El Código Civil y Comercial de la República Argentina brinda la definición de los contratos en su artículo 957 como «el acto jurídico mediante el cual dos o más partes manifiestan su consentimiento para crear, regular, modificar, transferir o extinguir relaciones jurídicas patrimoniales.«

Viendo esta definición de contratos, advertimos que importa un concepto amplio regido por el clásico principio general de la autonomía de la voluntad; entendiéndose por tal el hecho de que en la relación contractual lo que las partes acuerden es la norma que rige entre ellas.


Las partes son libres para regular su relación, con las únicas limitaciones de no afectar con ella legítimos intereses de terceros ajenos a su relación,  el respeto por la ley, el orden público, la moral y las buenas costumbres (cf. art. 958). Salvaguardados esos límites, los alcances de la relación en cuanto a derechos y obligaciones es creación pura de las partes. 

Dado que los límites mencionados no siempre resultan claros para las partes contratantes, resulta menester el asesoramiento letrado en la confección y control legal de un contrato determinado, al igual que para su correcta interpretación en función de los principios que rigen la materia, conforme lo normado por el artículo 961 del CCyC, que reza: «Los contratos deben celebrarse, interpretarse y ejecutarse de buena fe. Obligan no sólo a lo que está formalmente expresado, sino a todas las consecuencias que puedan considerarse comprendidas en ellos, con los alcances en que razonablemente se habría obligado un contratante cuidadoso y previsor.» 

Recomendamos enfáticamente consultar con un abogado antes de celebrar un contrato, en la etapa de negociación del mismo, cuando se están estudiando sus cláusulas. 

En muchas ocasiones, a una de las partes se le exigen como cumplimiento contractual del contrato que ellos mismos firmaron, un alcance que jamás tuvieron presente, o para su sorpresa lo demandan por incumplimiento por un alcance tampoco contemplado. 
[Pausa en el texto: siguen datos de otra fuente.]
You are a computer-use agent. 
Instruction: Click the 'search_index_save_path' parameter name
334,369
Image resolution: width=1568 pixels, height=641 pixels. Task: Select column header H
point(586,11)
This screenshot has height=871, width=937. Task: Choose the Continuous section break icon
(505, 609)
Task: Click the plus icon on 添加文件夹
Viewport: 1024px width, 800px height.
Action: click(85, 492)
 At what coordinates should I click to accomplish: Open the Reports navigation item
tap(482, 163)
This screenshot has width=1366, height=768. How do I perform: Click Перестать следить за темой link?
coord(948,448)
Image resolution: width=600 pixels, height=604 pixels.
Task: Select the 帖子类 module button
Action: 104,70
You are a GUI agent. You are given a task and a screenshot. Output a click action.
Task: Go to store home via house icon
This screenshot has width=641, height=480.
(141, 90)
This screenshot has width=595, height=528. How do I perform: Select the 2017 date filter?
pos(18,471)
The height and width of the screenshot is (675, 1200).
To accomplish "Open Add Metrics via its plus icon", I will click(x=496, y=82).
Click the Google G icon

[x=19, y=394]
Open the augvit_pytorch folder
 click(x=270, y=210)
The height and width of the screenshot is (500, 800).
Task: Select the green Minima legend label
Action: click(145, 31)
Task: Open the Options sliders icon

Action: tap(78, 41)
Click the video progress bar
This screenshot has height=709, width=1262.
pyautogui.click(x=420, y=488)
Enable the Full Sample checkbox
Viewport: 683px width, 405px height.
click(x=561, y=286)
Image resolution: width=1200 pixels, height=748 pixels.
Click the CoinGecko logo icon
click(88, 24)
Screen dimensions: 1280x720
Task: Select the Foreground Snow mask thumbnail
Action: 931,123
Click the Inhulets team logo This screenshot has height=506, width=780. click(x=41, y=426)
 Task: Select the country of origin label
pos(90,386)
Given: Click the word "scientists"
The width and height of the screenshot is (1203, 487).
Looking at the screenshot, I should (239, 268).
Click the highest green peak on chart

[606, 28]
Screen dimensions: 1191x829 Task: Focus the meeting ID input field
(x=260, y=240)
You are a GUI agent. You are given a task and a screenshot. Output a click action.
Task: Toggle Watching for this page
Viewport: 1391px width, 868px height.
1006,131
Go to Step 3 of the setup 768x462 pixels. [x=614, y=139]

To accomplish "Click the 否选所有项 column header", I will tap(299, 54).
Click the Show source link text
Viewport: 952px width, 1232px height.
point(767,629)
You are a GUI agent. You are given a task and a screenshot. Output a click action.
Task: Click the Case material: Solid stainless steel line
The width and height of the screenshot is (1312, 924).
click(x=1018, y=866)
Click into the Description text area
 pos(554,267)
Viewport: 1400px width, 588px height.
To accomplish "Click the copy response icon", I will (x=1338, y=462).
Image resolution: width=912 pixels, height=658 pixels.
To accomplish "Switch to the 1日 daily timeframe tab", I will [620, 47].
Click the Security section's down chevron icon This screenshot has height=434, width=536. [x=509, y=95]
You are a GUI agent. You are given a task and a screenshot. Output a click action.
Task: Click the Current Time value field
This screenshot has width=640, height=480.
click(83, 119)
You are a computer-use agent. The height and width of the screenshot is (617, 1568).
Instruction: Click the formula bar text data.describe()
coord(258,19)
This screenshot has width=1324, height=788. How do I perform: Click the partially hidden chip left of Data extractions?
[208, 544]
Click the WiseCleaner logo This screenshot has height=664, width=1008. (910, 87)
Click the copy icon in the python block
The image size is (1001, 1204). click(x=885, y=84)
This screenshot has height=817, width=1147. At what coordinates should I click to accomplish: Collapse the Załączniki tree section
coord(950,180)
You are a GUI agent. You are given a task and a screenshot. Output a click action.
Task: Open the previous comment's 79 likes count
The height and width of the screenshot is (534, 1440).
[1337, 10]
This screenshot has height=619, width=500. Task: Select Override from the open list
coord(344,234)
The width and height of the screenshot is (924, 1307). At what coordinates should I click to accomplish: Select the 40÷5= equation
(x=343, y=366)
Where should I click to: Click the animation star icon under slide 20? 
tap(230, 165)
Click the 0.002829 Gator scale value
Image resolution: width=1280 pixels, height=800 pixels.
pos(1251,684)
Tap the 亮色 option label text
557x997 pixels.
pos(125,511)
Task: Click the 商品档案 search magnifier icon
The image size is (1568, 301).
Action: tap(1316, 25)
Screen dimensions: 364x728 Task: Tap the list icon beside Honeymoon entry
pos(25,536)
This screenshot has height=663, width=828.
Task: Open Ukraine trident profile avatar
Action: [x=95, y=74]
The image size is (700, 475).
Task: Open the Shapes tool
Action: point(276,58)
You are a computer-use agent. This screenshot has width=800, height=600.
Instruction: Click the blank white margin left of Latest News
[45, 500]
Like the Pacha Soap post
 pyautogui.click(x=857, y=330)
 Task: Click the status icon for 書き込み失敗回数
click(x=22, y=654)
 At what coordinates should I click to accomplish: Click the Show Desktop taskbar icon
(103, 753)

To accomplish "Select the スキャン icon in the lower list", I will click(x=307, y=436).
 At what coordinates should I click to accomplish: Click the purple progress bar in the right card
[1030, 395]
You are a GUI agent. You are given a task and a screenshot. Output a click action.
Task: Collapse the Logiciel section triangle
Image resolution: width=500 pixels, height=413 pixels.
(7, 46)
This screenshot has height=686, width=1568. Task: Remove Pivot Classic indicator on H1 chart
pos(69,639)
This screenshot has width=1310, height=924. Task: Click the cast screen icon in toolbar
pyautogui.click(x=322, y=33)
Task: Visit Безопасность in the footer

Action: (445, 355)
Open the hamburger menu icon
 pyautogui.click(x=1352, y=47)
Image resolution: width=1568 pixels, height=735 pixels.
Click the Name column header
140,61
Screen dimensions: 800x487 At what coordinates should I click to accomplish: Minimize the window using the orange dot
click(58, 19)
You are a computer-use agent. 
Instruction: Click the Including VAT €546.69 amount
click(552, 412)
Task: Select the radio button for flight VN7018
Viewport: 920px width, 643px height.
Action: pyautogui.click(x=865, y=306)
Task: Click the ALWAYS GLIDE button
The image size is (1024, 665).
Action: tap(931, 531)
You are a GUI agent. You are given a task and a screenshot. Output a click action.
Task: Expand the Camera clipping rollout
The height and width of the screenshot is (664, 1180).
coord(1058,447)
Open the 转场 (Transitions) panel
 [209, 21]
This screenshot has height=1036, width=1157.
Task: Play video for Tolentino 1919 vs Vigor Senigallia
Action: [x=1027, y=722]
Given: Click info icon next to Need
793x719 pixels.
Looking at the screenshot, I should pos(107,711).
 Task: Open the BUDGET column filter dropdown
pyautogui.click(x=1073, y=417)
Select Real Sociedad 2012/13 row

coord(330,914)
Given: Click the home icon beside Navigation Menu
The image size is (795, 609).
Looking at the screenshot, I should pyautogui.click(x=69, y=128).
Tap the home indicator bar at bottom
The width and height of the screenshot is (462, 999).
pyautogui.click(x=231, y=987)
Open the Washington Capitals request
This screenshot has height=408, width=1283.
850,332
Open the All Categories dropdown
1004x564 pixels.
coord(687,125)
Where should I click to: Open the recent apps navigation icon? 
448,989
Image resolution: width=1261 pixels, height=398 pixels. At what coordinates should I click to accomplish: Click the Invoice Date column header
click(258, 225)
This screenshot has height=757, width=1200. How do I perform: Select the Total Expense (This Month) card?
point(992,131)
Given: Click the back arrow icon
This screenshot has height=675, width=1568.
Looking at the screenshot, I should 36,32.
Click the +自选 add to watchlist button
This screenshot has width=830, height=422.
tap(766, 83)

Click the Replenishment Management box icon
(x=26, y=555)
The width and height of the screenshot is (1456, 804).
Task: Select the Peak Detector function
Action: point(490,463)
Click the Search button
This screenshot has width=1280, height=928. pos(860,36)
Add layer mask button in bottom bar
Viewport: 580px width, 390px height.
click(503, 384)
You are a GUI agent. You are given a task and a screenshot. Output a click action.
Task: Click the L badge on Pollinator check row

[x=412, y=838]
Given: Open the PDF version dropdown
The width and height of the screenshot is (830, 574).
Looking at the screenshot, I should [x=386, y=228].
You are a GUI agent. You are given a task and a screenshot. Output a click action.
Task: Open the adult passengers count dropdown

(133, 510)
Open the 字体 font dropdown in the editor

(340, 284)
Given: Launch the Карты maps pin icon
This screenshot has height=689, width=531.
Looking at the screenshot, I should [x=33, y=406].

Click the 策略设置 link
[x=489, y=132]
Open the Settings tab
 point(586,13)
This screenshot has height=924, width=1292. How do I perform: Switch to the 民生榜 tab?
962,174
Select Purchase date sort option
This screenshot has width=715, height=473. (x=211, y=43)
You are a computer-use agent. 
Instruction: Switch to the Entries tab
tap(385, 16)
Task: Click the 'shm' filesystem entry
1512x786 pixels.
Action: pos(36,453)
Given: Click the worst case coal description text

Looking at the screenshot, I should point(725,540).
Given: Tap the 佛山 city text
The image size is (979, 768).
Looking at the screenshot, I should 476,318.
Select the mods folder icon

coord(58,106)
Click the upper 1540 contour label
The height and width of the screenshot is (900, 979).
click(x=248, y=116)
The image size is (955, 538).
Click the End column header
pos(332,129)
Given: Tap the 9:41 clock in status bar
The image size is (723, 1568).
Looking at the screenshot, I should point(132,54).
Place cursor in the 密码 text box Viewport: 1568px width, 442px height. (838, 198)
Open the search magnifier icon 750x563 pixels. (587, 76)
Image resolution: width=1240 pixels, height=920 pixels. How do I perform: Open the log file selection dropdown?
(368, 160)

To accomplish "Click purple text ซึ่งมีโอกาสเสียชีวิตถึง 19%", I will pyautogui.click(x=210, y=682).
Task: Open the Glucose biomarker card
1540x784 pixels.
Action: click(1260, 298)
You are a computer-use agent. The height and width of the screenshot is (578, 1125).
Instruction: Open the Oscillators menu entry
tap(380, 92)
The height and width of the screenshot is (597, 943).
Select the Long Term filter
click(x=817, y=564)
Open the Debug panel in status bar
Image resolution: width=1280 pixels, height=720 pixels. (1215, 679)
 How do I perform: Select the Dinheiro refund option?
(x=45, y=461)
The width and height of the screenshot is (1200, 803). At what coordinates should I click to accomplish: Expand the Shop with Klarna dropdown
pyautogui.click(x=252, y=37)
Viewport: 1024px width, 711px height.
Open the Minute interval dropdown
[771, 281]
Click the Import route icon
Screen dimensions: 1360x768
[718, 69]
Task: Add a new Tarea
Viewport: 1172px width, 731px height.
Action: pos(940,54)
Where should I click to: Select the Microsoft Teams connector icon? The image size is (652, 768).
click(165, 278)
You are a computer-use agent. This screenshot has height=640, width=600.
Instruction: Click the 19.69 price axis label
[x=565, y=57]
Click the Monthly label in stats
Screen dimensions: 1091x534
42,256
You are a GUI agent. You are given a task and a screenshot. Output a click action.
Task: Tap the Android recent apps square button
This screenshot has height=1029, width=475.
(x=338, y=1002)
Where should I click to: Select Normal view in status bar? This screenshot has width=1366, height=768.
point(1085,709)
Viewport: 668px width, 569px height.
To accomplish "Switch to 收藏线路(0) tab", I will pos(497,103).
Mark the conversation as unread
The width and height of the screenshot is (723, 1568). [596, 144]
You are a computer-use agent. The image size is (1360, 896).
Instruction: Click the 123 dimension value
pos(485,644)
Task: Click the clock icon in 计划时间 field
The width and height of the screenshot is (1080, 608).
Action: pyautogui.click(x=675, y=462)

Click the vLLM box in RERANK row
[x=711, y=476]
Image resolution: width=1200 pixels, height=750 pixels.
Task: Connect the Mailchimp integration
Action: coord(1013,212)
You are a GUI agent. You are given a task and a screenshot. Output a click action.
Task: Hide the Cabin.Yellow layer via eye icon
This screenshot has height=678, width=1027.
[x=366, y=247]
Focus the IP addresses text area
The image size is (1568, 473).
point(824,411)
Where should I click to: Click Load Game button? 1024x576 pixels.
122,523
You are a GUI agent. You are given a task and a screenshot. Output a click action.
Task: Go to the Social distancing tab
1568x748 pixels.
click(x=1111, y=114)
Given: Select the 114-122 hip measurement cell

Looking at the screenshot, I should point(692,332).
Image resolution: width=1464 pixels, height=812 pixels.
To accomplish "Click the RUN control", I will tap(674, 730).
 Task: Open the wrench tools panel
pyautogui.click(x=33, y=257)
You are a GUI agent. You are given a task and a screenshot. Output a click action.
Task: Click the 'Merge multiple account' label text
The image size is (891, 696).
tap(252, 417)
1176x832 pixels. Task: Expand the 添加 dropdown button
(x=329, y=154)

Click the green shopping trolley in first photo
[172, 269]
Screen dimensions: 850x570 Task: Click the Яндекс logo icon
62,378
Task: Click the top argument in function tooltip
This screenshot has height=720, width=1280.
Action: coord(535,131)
En tales situaciones, salvo que dichas exigencias importen realmente una cláusula abusiva que exceda los límites arriba mencionados y por lo tanto esté revestida de nulidad, prevalece la validez de la misma por imperio de la autonomía de la voluntad y no es posible evitar su cumplimiento. No es entonces el mejor momento para buscar asesoramiento legal.

Por eso siempre vamos a insistir que se busque el asesoramiento legal antes de firmar un contrato.

Este asesoramiento implica el control general de legalidad del contrato, el análisis de cada una de las cláusulas y la detección de posibles cláusulas leoninas (abusivas), la claridad conceptual con que se ha redactado el contrato para evitar las interpretaciones ambiguas y equívocas, las normas subsidiarias que podrían influir ante el silencio de las partes, etc.